== Task directions ==
Render each line of the records below as a row in a Markdown table with the columns No. and Line, numbering the rows in order and leaving out blank lines.

|---|

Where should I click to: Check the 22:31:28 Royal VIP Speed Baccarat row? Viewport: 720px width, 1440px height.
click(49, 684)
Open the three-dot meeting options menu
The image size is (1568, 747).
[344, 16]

|---|

== Exercise solution ==
| No. | Line |
|---|---|
| 1 | Where should I click to: Check the 22:31:28 Royal VIP Speed Baccarat row? Viewport: 720px width, 1440px height. |
| 2 | click(49, 684) |
| 3 | Open the three-dot meeting options menu |
| 4 | The image size is (1568, 747). |
| 5 | [344, 16] |